> [Task instructions]: Within the material below, locate the line with "8 800 700 24 73 (522, 78)" and the line with "members only content (129, 637)", then return those two lines and all lines between them, exactly as written.
***
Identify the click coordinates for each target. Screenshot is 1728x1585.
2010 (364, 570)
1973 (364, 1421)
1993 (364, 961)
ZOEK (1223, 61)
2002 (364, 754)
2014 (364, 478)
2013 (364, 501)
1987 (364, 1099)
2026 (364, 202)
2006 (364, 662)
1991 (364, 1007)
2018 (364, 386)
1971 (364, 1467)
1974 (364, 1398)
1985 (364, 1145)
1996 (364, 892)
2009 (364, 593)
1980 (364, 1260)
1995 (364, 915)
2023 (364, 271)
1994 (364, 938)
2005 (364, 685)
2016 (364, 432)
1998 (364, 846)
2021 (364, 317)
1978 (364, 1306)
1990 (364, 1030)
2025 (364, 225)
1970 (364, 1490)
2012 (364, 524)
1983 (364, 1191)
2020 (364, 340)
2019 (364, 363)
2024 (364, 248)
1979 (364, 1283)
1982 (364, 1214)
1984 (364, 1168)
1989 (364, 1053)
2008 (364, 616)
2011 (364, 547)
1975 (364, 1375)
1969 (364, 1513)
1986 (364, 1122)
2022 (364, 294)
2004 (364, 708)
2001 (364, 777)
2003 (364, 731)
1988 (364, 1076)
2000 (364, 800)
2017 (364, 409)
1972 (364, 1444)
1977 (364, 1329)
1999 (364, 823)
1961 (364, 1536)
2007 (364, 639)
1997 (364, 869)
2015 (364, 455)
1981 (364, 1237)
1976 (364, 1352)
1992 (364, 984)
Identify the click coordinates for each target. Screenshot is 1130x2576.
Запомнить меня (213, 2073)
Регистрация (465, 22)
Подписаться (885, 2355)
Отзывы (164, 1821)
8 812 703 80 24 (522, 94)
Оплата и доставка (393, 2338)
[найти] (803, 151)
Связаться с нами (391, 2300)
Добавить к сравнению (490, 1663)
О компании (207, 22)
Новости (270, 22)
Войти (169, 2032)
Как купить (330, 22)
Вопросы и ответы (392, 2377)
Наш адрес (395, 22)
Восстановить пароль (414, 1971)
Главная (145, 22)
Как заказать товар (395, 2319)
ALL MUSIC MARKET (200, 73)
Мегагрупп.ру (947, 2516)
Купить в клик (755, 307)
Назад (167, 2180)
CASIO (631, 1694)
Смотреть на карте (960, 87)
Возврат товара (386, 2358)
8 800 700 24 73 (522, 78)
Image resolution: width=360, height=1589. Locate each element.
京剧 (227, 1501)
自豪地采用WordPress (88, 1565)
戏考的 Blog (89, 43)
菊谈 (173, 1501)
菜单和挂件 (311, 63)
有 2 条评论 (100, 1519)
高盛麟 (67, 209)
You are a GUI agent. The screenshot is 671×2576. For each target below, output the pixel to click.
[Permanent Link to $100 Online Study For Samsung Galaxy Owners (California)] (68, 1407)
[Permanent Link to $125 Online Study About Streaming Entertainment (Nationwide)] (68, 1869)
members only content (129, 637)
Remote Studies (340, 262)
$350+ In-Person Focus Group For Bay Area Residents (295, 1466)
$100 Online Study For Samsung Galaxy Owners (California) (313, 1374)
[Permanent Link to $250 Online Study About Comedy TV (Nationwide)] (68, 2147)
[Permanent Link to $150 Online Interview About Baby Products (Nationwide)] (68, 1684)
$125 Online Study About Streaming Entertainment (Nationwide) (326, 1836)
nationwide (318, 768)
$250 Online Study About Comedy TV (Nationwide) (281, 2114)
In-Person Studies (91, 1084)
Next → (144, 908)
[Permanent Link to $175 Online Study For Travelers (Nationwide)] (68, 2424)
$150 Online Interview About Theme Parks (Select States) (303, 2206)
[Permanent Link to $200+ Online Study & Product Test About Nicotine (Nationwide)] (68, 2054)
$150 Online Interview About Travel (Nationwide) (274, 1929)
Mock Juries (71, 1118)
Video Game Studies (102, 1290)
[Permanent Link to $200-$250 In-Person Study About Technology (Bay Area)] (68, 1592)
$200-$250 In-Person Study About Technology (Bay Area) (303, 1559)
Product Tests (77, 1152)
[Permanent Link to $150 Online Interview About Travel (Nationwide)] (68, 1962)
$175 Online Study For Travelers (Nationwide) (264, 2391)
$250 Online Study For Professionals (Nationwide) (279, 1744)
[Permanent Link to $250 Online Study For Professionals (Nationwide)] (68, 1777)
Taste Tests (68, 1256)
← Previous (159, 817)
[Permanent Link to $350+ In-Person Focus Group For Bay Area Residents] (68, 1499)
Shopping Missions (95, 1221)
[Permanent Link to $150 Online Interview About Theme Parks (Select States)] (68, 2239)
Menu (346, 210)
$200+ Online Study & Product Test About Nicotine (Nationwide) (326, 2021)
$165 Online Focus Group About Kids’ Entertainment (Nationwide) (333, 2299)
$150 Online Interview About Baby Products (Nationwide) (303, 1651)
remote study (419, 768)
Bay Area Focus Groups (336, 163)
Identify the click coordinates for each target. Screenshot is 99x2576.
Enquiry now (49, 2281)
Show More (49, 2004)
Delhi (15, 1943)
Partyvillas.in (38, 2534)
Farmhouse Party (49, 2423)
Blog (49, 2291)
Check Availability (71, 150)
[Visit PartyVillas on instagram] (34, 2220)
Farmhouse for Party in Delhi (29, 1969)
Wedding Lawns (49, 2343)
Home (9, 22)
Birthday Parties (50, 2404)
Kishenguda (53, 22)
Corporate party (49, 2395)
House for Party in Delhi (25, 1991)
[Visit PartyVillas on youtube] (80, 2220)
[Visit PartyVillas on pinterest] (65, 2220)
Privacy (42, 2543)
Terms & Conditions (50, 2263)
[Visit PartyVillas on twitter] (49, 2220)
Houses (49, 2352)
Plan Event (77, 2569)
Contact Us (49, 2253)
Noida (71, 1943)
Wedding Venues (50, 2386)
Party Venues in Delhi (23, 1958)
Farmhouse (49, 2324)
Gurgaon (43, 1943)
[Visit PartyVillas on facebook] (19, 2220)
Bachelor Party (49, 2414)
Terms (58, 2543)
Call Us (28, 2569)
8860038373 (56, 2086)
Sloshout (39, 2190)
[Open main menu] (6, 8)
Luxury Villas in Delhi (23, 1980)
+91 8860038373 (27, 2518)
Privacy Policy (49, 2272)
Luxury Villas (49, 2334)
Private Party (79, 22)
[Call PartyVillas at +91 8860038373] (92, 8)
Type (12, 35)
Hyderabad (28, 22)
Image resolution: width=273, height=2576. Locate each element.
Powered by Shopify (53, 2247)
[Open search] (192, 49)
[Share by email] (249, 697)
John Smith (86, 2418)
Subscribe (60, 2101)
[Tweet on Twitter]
***
> [Reply]:
8 800 700 24 73 (522, 78)
Image resolution: width=360, height=1589. Locate each element.
京剧 (227, 1501)
自豪地采用WordPress (88, 1565)
戏考的 Blog (89, 43)
菊谈 (173, 1501)
菜单和挂件 (311, 63)
有 2 条评论 (100, 1519)
高盛麟 (67, 209)
You are a GUI agent. The screenshot is 671×2576. For each target below, output the pixel to click.
[Permanent Link to $100 Online Study For Samsung Galaxy Owners (California)] (68, 1407)
[Permanent Link to $125 Online Study About Streaming Entertainment (Nationwide)] (68, 1869)
members only content (129, 637)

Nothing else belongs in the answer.